Bischof Ackermann zu Libori und den aktuellen Krisenherden

"So kann es nicht weitergehen!"

Der Trierer Bischof Stephan Ackermann ist auch in Paderborn. domradio.de befragte ihn zu Libori, aber auch zu den aktuellen Krisenherden und der Kraft des Gebetes. Ackermann ist Vorsitzender der Kommission Justitia et Pax.

 (DR)

domradio.de: Herr Bischof, es ist Ihr erstes Liborifest. Wie erleben Sie es?

Bischof Ackermann: Es ist wirklich ein Erlebnis, das hier zu sehen in Paderborn.

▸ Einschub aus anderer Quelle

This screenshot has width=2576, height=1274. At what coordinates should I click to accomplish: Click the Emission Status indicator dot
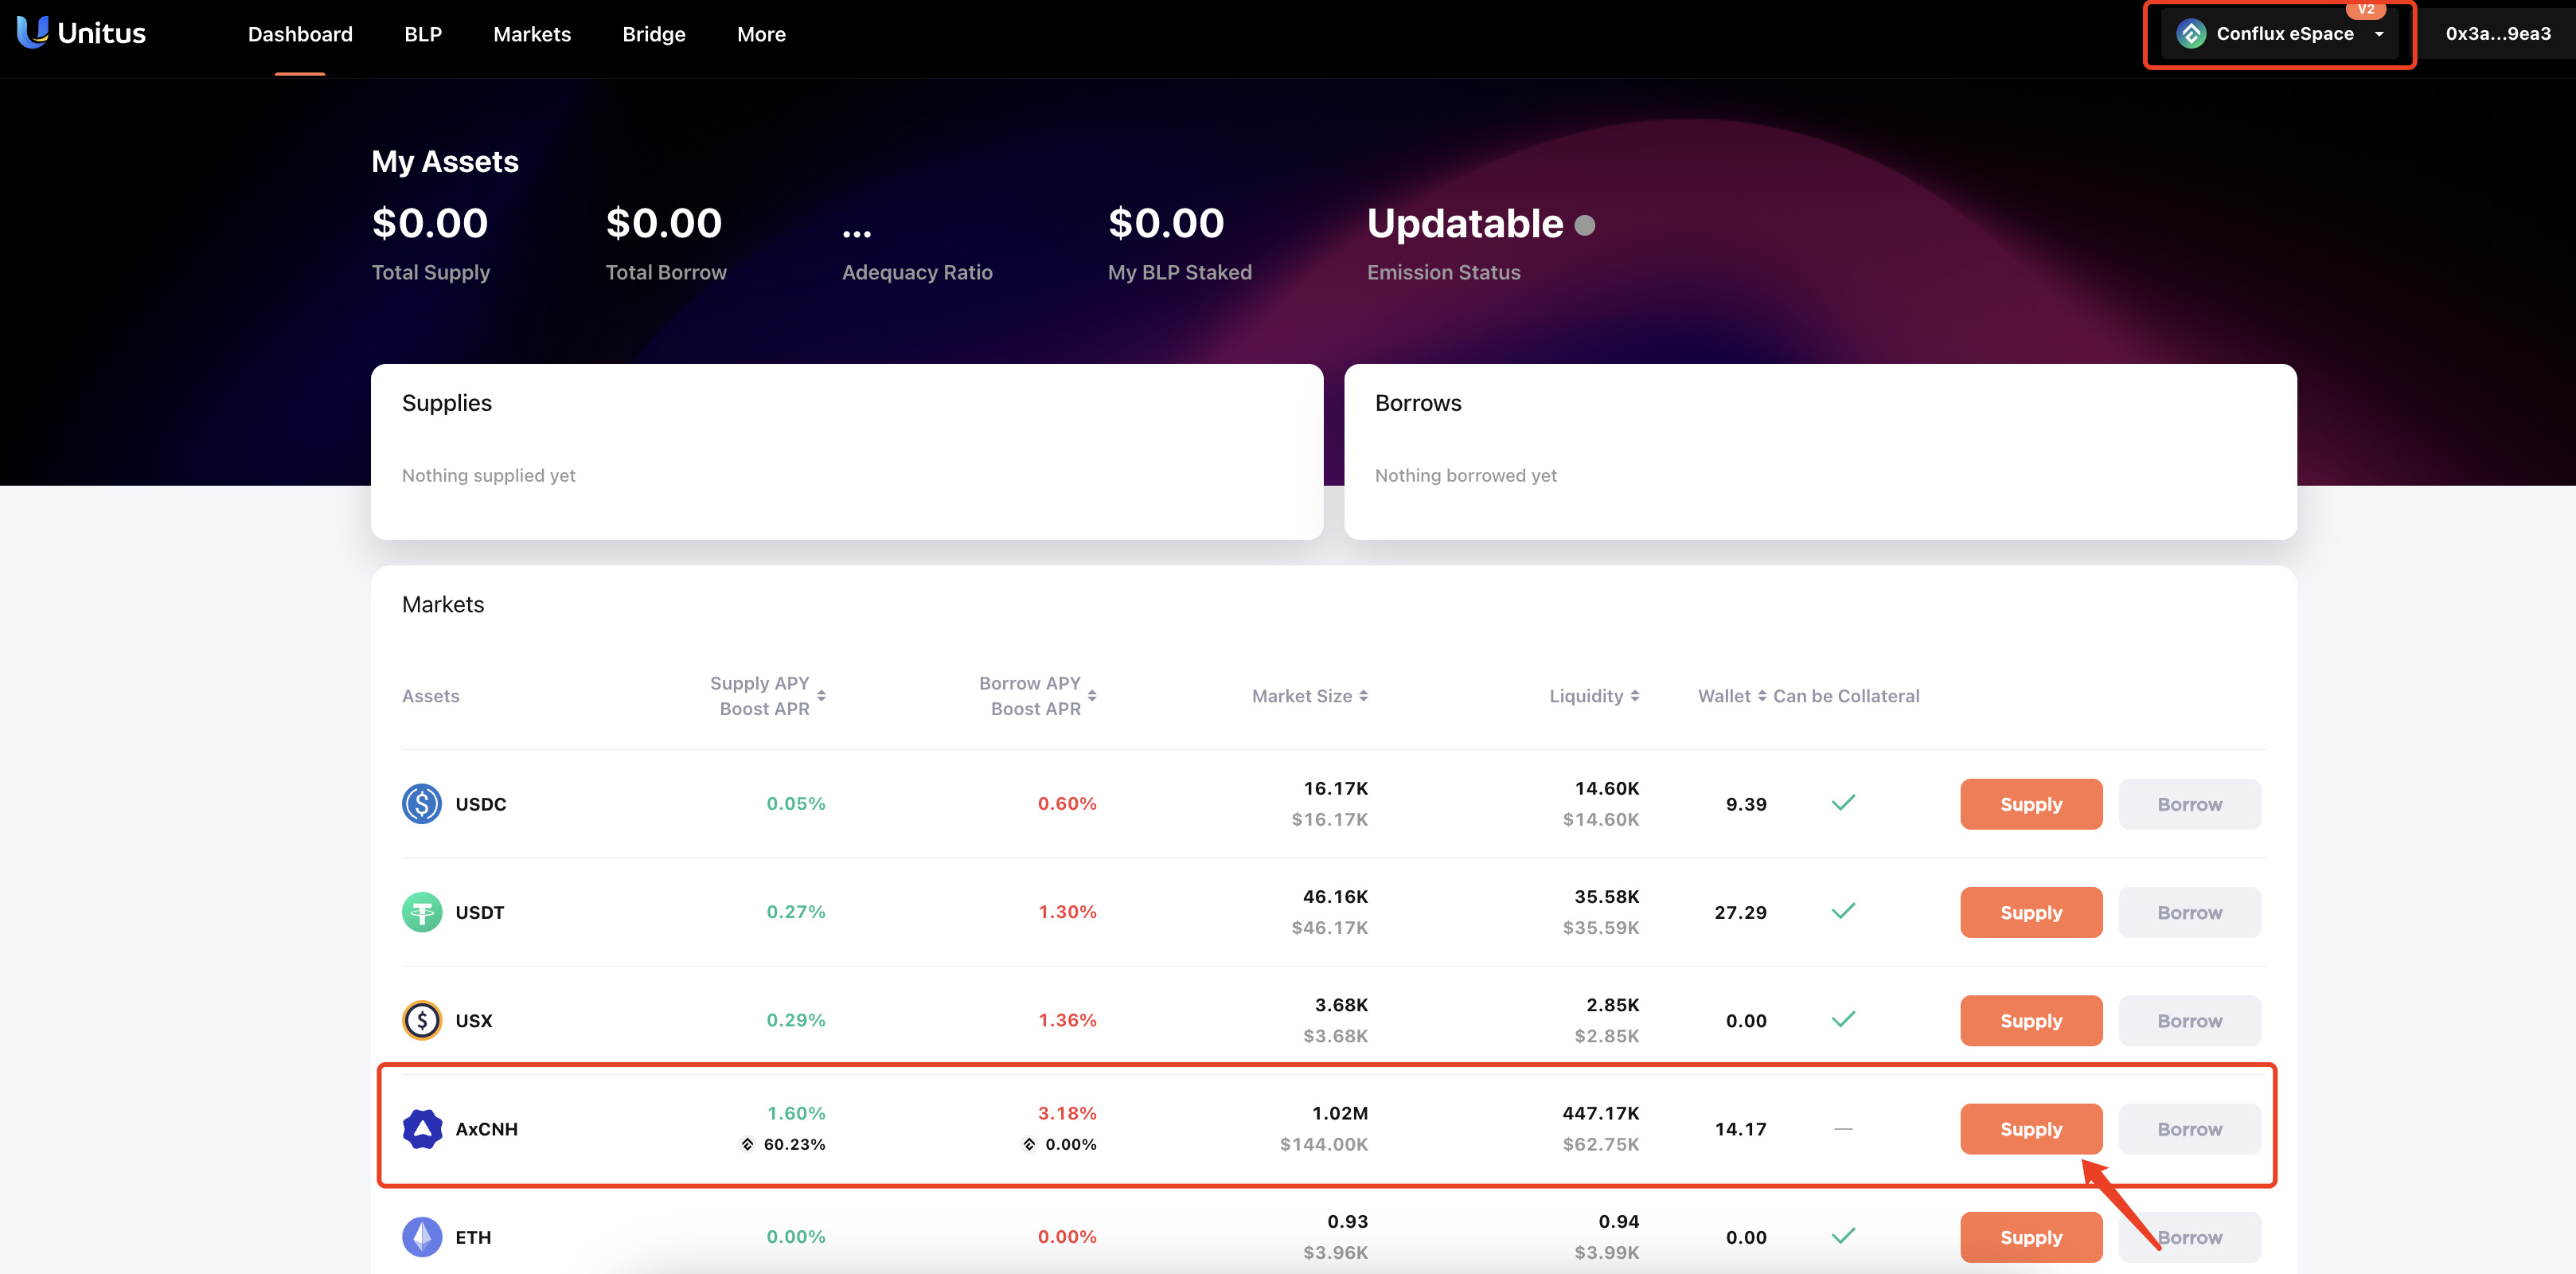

Ich hatte schon viel davon gehört, aber die Verbindung von gewachsener Volksfrömmigkeit, von Tradition, mit einem wirklich lebendigen Glaubensfest, das ist etwa sehr Besonderes. Man sieht, wie stark das von den Leuten mitgetragen wird, und es ist sehr beeindruckend, dass es über alle Generationen geht, von den kleinsten Kindern mit Familien über die jungen Leute bis hin zu den Alten. Das ist wirklich sehr schön und beindruckend zu erleben.

domradio.de: Sie haben auch den Liboritusch miterlebt?

Bischof Ackermann: Natürlich wissen wir ja auch in Trier zu feiern, wir haben das Apostelgrab und den Heiligen Rock, aber das ist etwas, was unüberhörbar ist. Man merkt, wie ein Ruck durch die Leute geht.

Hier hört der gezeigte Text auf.